→ WHAT TO PRODUCE
Turn the data below into a numbered list with one line per item, leaving out any blank lines.

→ PROVIDED MATERIAL
■ ■ ■ ■ ■
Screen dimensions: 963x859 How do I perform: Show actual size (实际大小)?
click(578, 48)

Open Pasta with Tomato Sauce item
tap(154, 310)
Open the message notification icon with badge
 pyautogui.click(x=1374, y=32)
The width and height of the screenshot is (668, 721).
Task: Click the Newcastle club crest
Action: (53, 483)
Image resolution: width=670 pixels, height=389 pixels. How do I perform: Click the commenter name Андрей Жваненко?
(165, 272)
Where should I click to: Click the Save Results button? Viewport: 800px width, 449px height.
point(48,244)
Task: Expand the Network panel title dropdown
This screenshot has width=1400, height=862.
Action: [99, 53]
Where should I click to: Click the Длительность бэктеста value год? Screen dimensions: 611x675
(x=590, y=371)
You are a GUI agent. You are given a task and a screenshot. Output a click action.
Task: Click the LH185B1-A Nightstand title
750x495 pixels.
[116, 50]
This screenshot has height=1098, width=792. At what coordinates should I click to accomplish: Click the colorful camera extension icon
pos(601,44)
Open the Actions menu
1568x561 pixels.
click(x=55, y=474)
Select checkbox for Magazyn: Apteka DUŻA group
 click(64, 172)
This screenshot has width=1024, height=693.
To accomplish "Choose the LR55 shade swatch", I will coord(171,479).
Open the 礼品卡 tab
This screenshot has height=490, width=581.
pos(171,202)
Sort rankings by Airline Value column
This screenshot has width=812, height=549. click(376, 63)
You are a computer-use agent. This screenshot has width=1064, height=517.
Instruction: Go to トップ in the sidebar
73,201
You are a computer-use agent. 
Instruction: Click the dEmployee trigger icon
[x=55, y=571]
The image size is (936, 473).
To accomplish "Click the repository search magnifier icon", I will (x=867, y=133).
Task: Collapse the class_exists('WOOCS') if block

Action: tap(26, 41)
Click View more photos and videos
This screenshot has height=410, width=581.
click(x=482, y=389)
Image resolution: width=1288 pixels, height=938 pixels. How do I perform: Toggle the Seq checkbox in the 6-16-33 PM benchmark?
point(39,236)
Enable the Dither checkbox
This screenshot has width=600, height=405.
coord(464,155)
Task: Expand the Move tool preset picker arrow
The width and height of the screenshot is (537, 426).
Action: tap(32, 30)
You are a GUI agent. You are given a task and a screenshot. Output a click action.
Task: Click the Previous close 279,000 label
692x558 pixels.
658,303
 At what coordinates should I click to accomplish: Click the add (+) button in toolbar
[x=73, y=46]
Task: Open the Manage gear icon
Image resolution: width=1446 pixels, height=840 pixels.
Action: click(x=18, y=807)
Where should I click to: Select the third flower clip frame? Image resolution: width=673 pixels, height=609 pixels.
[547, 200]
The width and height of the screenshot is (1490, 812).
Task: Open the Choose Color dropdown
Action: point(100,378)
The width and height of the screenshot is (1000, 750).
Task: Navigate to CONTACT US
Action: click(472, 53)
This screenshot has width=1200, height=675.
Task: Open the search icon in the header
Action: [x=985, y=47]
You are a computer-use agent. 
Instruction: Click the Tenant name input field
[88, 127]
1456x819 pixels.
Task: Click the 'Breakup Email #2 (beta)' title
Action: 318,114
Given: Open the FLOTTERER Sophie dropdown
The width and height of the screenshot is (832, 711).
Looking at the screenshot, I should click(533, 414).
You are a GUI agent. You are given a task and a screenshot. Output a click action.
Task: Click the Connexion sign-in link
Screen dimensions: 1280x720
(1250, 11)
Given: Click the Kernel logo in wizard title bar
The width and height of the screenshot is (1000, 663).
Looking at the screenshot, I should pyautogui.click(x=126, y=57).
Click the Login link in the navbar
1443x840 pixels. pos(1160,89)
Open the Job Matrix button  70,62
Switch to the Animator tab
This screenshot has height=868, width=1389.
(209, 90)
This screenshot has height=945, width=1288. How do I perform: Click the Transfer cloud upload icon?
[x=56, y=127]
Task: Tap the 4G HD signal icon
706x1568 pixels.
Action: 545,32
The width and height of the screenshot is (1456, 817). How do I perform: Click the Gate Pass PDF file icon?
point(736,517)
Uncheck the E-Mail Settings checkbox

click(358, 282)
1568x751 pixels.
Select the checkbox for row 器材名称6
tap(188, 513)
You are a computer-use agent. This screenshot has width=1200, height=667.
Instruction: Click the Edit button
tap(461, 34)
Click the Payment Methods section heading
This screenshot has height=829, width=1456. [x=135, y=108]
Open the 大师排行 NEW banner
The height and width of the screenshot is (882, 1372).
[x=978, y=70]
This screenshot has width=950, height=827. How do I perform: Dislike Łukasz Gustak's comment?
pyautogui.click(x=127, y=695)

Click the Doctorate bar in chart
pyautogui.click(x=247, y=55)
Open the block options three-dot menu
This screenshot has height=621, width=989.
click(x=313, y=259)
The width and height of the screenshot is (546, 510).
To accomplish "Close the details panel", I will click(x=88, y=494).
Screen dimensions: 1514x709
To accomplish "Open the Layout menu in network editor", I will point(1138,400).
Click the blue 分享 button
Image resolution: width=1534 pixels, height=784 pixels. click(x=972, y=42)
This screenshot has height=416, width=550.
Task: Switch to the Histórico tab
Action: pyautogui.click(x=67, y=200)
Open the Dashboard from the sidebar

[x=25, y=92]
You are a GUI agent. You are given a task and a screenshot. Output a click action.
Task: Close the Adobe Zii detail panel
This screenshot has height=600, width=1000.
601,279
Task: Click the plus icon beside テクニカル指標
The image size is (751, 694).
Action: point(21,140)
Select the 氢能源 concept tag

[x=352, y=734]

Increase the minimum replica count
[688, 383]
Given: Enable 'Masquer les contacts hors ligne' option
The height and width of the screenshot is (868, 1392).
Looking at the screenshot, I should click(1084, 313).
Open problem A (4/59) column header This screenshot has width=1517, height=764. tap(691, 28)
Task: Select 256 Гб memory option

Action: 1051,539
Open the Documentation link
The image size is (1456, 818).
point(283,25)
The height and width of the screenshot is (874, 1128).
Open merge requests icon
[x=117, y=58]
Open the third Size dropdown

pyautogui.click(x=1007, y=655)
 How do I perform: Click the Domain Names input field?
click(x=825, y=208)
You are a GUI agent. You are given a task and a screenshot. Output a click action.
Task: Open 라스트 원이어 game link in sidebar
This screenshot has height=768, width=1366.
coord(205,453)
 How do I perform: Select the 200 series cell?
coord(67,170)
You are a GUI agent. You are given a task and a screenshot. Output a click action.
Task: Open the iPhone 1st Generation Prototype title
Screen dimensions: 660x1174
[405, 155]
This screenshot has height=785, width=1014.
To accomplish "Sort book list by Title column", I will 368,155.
■ ■ ■ ■ ■
→ RESPONSE
1. Screen dimensions: 963x859 How do I perform: Show actual size (实际大小)?
2. click(578, 48)
3. Open Pasta with Tomato Sauce item
4. tap(154, 310)
5. Open the message notification icon with badge
6.  pyautogui.click(x=1374, y=32)
7. The width and height of the screenshot is (668, 721).
8. Task: Click the Newcastle club crest
9. Action: (53, 483)
10. Image resolution: width=670 pixels, height=389 pixels. How do I perform: Click the commenter name Андрей Жваненко?
11. (165, 272)
12. Where should I click to: Click the Save Results button? Viewport: 800px width, 449px height.
13. point(48,244)
14. Task: Expand the Network panel title dropdown
15. This screenshot has width=1400, height=862.
16. Action: [99, 53]
17. Where should I click to: Click the Длительность бэктеста value год? Screen dimensions: 611x675
18. (x=590, y=371)
19. You are a GUI agent. You are given a task and a screenshot. Output a click action.
20. Task: Click the LH185B1-A Nightstand title
21. 750x495 pixels.
22. [116, 50]
23. This screenshot has height=1098, width=792. At what coordinates should I click to accomplish: Click the colorful camera extension icon
24. pos(601,44)
25. Open the Actions menu
26. 1568x561 pixels.
27. click(x=55, y=474)
28. Select checkbox for Magazyn: Apteka DUŻA group
29.  click(64, 172)
30. This screenshot has width=1024, height=693.
31. To accomplish "Choose the LR55 shade swatch", I will coord(171,479).
32. Open the 礼品卡 tab
33. This screenshot has height=490, width=581.
34. pos(171,202)
35. Sort rankings by Airline Value column
36. This screenshot has width=812, height=549. click(376, 63)
37. You are a computer-use agent. This screenshot has width=1064, height=517.
38. Instruction: Go to トップ in the sidebar
39. 73,201
40. You are a computer-use agent. 
41. Instruction: Click the dEmployee trigger icon
42. [x=55, y=571]
43. The image size is (936, 473).
44. To accomplish "Click the repository search magnifier icon", I will (x=867, y=133).
45. Task: Collapse the class_exists('WOOCS') if block
46. Action: tap(26, 41)
47. Click View more photos and videos
48. This screenshot has height=410, width=581.
49. click(x=482, y=389)
50. Image resolution: width=1288 pixels, height=938 pixels. How do I perform: Toggle the Seq checkbox in the 6-16-33 PM benchmark?
51. point(39,236)
52. Enable the Dither checkbox
53. This screenshot has width=600, height=405.
54. coord(464,155)
55. Task: Expand the Move tool preset picker arrow
56. The width and height of the screenshot is (537, 426).
57. Action: tap(32, 30)
58. You are a GUI agent. You are given a task and a screenshot. Output a click action.
59. Task: Click the Previous close 279,000 label
60. 692x558 pixels.
61. 658,303
62.  At what coordinates should I click to accomplish: Click the add (+) button in toolbar
63. [x=73, y=46]
64. Task: Open the Manage gear icon
65. Image resolution: width=1446 pixels, height=840 pixels.
66. Action: click(x=18, y=807)
67. Where should I click to: Select the third flower clip frame? Image resolution: width=673 pixels, height=609 pixels.
68. [547, 200]
69. The width and height of the screenshot is (1490, 812).
70. Task: Open the Choose Color dropdown
71. Action: point(100,378)
72. The width and height of the screenshot is (1000, 750).
73. Task: Navigate to CONTACT US
74. Action: click(472, 53)
75. This screenshot has width=1200, height=675.
76. Task: Open the search icon in the header
77. Action: [x=985, y=47]
78. You are a computer-use agent. 
79. Instruction: Click the Tenant name input field
80. [88, 127]
81. 1456x819 pixels.
82. Task: Click the 'Breakup Email #2 (beta)' title
83. Action: 318,114
84. Given: Open the FLOTTERER Sophie dropdown
85. The width and height of the screenshot is (832, 711).
86. Looking at the screenshot, I should click(533, 414).
87. You are a GUI agent. You are given a task and a screenshot. Output a click action.
88. Task: Click the Connexion sign-in link
89. Screen dimensions: 1280x720
90. (1250, 11)
91. Given: Click the Kernel logo in wizard title bar
92. The width and height of the screenshot is (1000, 663).
93. Looking at the screenshot, I should pyautogui.click(x=126, y=57).
94. Click the Login link in the navbar
95. 1443x840 pixels. pos(1160,89)
96. Open the Job Matrix button  70,62
97. Switch to the Animator tab
98. This screenshot has height=868, width=1389.
99. (209, 90)
100. This screenshot has height=945, width=1288. How do I perform: Click the Transfer cloud upload icon?
101. [x=56, y=127]
102. Task: Tap the 4G HD signal icon
103. 706x1568 pixels.
104. Action: 545,32
105. The width and height of the screenshot is (1456, 817). How do I perform: Click the Gate Pass PDF file icon?
106. point(736,517)
107. Uncheck the E-Mail Settings checkbox
108. click(358, 282)
109. 1568x751 pixels.
110. Select the checkbox for row 器材名称6
111. tap(188, 513)
112. You are a computer-use agent. This screenshot has width=1200, height=667.
113. Instruction: Click the Edit button
114. tap(461, 34)
115. Click the Payment Methods section heading
116. This screenshot has height=829, width=1456. [x=135, y=108]
117. Open the 大师排行 NEW banner
118. The height and width of the screenshot is (882, 1372).
119. [x=978, y=70]
120. This screenshot has width=950, height=827. How do I perform: Dislike Łukasz Gustak's comment?
121. pyautogui.click(x=127, y=695)
122. Click the Doctorate bar in chart
123. pyautogui.click(x=247, y=55)
124. Open the block options three-dot menu
125. This screenshot has height=621, width=989.
126. click(x=313, y=259)
127. The width and height of the screenshot is (546, 510).
128. To accomplish "Close the details panel", I will click(x=88, y=494).
129. Screen dimensions: 1514x709
130. To accomplish "Open the Layout menu in network editor", I will point(1138,400).
131. Click the blue 分享 button
132. Image resolution: width=1534 pixels, height=784 pixels. click(x=972, y=42)
133. This screenshot has height=416, width=550.
134. Task: Switch to the Histórico tab
135. Action: pyautogui.click(x=67, y=200)
136. Open the Dashboard from the sidebar
137. [x=25, y=92]
138. You are a GUI agent. You are given a task and a screenshot. Output a click action.
139. Task: Close the Adobe Zii detail panel
140. This screenshot has height=600, width=1000.
141. 601,279
142. Task: Click the plus icon beside テクニカル指標
143. The image size is (751, 694).
144. Action: point(21,140)
145. Select the 氢能源 concept tag
146. [x=352, y=734]
147. Increase the minimum replica count
148. [688, 383]
149. Given: Enable 'Masquer les contacts hors ligne' option
150. The height and width of the screenshot is (868, 1392).
151. Looking at the screenshot, I should click(1084, 313).
152. Open problem A (4/59) column header This screenshot has width=1517, height=764. tap(691, 28)
153. Task: Select 256 Гб memory option
154. Action: 1051,539
155. Open the Documentation link
156. The image size is (1456, 818).
157. point(283,25)
158. The height and width of the screenshot is (874, 1128).
159. Open merge requests icon
160. [x=117, y=58]
161. Open the third Size dropdown
162. pyautogui.click(x=1007, y=655)
163.  How do I perform: Click the Domain Names input field?
164. click(x=825, y=208)
165. You are a GUI agent. You are given a task and a screenshot. Output a click action.
166. Task: Open 라스트 원이어 game link in sidebar
167. This screenshot has height=768, width=1366.
168. coord(205,453)
169.  How do I perform: Select the 200 series cell?
170. coord(67,170)
171. You are a GUI agent. You are given a task and a screenshot. Output a click action.
172. Task: Open the iPhone 1st Generation Prototype title
173. Screen dimensions: 660x1174
174. [405, 155]
175. This screenshot has height=785, width=1014.
176. To accomplish "Sort book list by Title column", I will 368,155.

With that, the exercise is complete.